Никон молчал, упершись взором куда-то во тьму, за окно немигающим, тяжелым и жутким взором. Подняться решили втроем – от троих и немец улетает. Посмотрел на них Никон и сказал: «Конечно. Знаю. Улетит, коли все подымемся. А вы дайте одному, хочу силы испытать… Обидно мне.»
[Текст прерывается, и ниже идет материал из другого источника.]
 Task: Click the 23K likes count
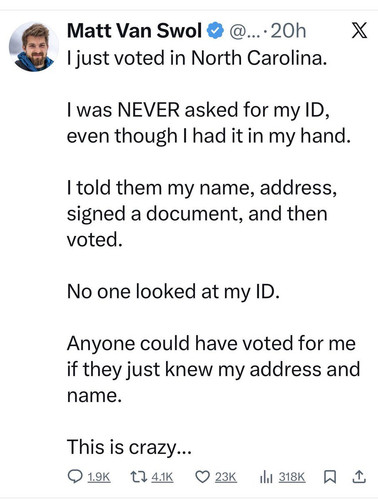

И в голосе была какая-то скорбная жалобная струнка. Услышали все эту струнку и почувствовали вдруг, что ведь и всем им обидно, давно обидно на свою беспомощность, только силы не хватало на такое вот безрассудство, какое затеял теперь Никон. Шелохнулось в душе какое-то странное, новое чувство. Здесь были и гордость за смелого товарища, и благодарность ему за то, что высоко держит свое знамя, и радость, потому что Никону всегда можно верить, на Никона можно положиться. Сопровождать его вызвался молодой француз, недавно приехавший в Россию и ни слова не говоривший по-русски. Но дело облегчалось, потому что сам Никон прекрасно владел французским языком. Звали француза Адольф. Белокурый, голубоглазый, с розовым девственным лицом – он, словно виноватый, смотрел на собеседника, когда тот, забывшись, резал ему что-нибудь по-русски.